Foster died on 29 October 1935. His obituary in The Times noted Foster's "profound and detailed knowledge of medieval Lincolnshire". As Frank Stenton wrote, "It is undoubtedly through the new materials which he made available to historians that Canon Foster contributed most to knowledge. But it should also be remembered that he saved innumerable documents from destruction or decay ... through him the records which illustrate [Lincolnshire's] past have become part of the fabric of English history". Kathleen Major also described him as a "pioneering archivist".

== Bibliography ==
- Bennett, Nicholas, Wonderful to Behold: A Centenary History of the Lincoln Record Society, 1910–2010, Publications of the Lincoln Record Society, no. 100 (Woodbridge: Boydell and Brewer for the Lincoln Record Society, 2010).

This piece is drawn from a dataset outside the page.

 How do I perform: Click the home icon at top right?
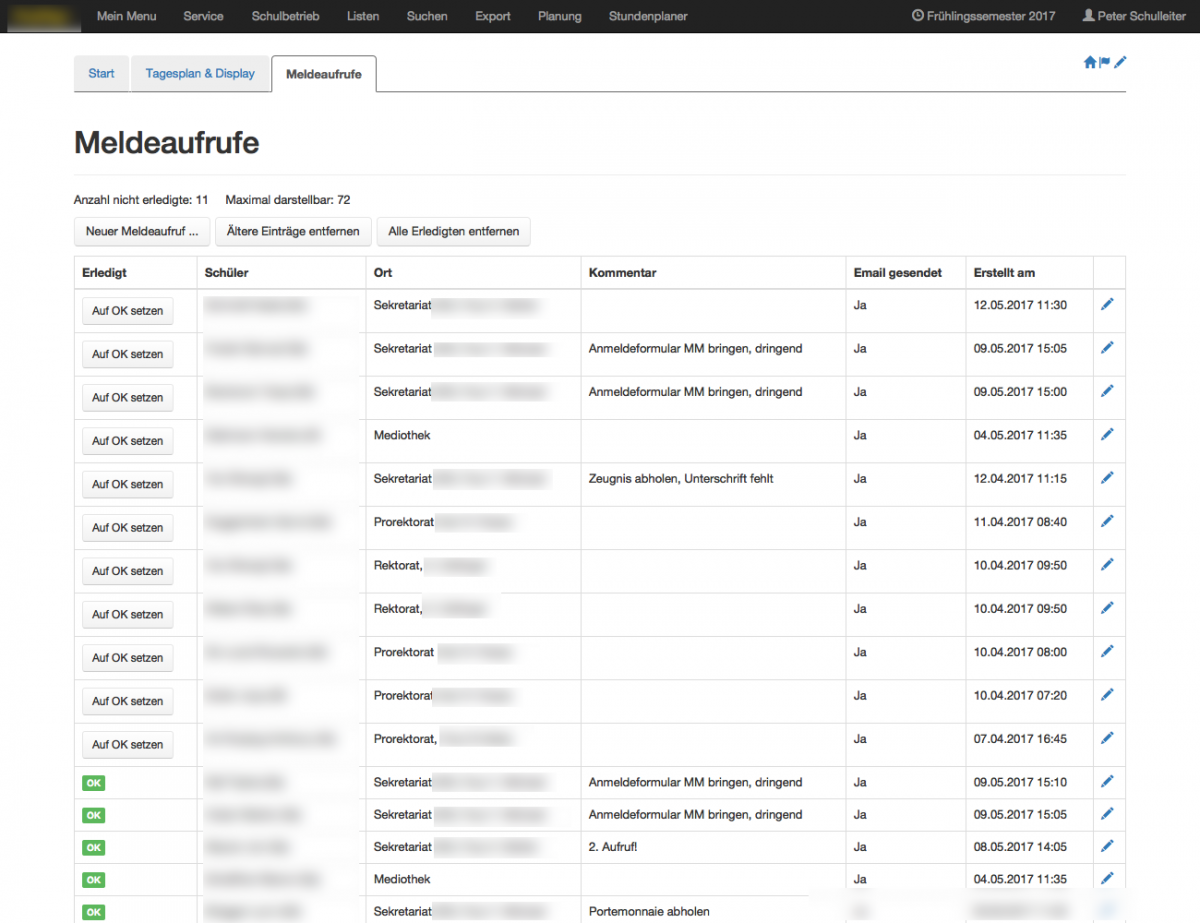coord(1089,62)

- Major, Kathleen, "Canon Charles Wilmer Foster, MA, Hon DLitt (Oxon), FSA: A Pioneer Archivist and Editor of Records", Archives, vol. 18 (1987), pp. 42–49.
- Stenton, F. M., "Charles Wilmer Foster", in C. W. Foster and Kathleen Major (ed.), The Registrum Antiquissimum of the Cathedral Church of Lincoln, vol. 4, Publications of the Lincoln Record Society, no. 32 (Hereford: Hereford Times Ltd for the Lincoln Record Society, 1937), pp. xi–xvi.